Come on bro, drop the chinese whispers analogy You still haven't explained how new info arises in your analogy.
quote:A successful mutation (and every one of us is a mutated copy of our parents) results in the next generation.
mutations (and changes) add up...and hey presto.
Not saying that changes can't be made to the "whisper", but that if these mutations are carried on then this is because they have meaning in the language. The mutations may also be corrected by the next kid or just not expressed. Also if there are more negative mutations than positive ones then overall as they add up, the message becomes more nonsense than meaningful. Still not sure where this is going, but is amusing enough
In my opinion the whole moth thing should be avoided. There are far better examples of natural selection an/or mutational changes than discussing a controversial one. The point is (as far as i am aware) that the way the research was carried out was somewhat dodgy.

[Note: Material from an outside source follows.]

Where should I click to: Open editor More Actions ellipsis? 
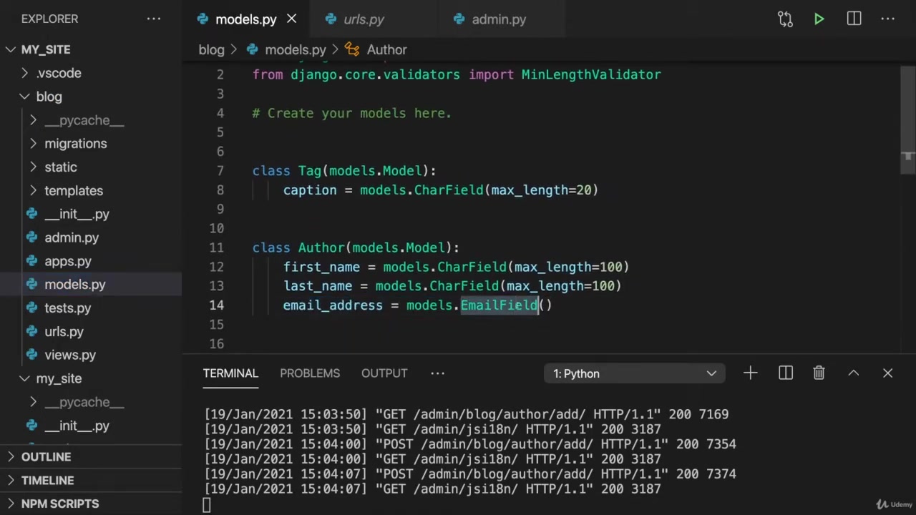pos(888,19)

quote:But if IDist/creationists were reasonable people we wouldn't keep having these same debates over and over again.
I believe greyseal brought up this topic in message 163 and as far as I can gather he is not a creationist.
exactly, i'm not saying that natural selection didn't occur, but rather because of the controversial nature of the way the research was carried out I think it is best to stick to examples where the research isn't so controversial.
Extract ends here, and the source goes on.